Big boulder crosses Canada

Wednesday, May 24, 2000

It took nearly 100 years for a Paleozoic boulder-which fell from the Rocky Mountains as part of the historic 1903 Frank Slide-to reach eastern Canada and the end of its 2500 kilometer cross-country odyssey. In a nutshell, that's the story, and that's how the University of Waterloo campus came to be the end-of-the-road for what may be the world's most traveled, rock-from-a-rockslide rock. The Frank Slide boulder currently rests in the Peter Russell Rock Garden.

the Rocky Mountains

The Frank slide

The university's well-traveled boulder began its eastern exodus at 4:10 a.m. on April 29th, 1903. At that time it was part of an 82 million tonne mass of rock which fell from the summit of Turtle Mountain onto the coal mining town of Frank. Within 90 seconds, at least 70 people were dead-most still in their beds. Buildings were on fire and survivors cried for help. Even then, the pre-dawn darkness hid the magnitude of the event from most of the people of the Crowsnest Pass-then a clustered grouping of coal mining communities in the Northwest Territories, today part of the Municipality of Crowsnest Pass in southwestern Alberta.
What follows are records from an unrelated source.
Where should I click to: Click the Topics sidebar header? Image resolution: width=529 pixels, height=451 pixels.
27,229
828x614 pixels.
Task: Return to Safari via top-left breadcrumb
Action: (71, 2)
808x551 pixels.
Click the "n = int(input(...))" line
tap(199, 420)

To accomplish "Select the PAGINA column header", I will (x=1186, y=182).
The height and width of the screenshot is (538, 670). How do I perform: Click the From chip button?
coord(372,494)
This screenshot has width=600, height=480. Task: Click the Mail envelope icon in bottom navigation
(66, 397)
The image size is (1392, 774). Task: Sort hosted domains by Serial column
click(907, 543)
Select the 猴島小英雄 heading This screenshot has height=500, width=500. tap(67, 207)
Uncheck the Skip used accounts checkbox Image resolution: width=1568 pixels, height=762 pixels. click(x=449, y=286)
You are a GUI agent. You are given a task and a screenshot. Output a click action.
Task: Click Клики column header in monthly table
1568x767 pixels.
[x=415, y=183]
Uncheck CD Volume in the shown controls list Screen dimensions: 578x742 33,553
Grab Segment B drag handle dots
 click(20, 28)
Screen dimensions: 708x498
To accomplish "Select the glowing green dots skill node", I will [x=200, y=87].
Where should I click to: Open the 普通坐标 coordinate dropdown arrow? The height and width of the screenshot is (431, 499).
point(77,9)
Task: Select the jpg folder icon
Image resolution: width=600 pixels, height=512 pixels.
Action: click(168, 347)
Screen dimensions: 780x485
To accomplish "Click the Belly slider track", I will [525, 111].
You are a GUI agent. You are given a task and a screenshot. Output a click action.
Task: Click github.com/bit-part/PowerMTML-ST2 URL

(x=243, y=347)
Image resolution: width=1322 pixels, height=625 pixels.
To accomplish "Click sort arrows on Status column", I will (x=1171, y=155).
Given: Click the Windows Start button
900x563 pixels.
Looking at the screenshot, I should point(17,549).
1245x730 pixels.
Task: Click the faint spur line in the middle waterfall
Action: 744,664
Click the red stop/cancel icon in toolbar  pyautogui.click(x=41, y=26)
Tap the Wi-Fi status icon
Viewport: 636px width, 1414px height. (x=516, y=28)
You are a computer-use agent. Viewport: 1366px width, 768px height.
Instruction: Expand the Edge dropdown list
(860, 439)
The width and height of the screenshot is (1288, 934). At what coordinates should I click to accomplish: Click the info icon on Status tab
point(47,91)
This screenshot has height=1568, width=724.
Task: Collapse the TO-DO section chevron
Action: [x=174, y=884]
The rockslide buried part of the town. It also obliterated a two kilometer stretch of the Canadian Pacific Railroad, surface buildings of the Canadian American Coal and Coke Company, two ranches, a portion of the Frank-Grassy Mountain Railway line to the historic coal mining town of Lille, a construction camp, and livery stables. Fortunately, most of the town's populace-600 people-lived a stone's throw beyond the area buried. Approximately 100 people were in the direct path of the slide, and 23 of those-mostly children-escaped death.

Early warning

It was a local rancher who gave Turtle Mountain its name-derived from what was envisioned as the outline of an advancing turtle's face and overriding shell. Prior to this contemporary naming of the mountain, it had been reported that the Blackfoot and Kutenai had oral traditions which referred to the mountain as "the mountain that moves." Supporting these statements, it is said that they did not camp in the area which was subsequently impacted by the slide. Certainly the prehistoric people who mined high altitude chert across the valley as much a 5000 years ago and left pictographs near timberline on adjacent Bluff Mountain, had traversed Turtle Mountain's crest and seen the expansive network of summit fissures.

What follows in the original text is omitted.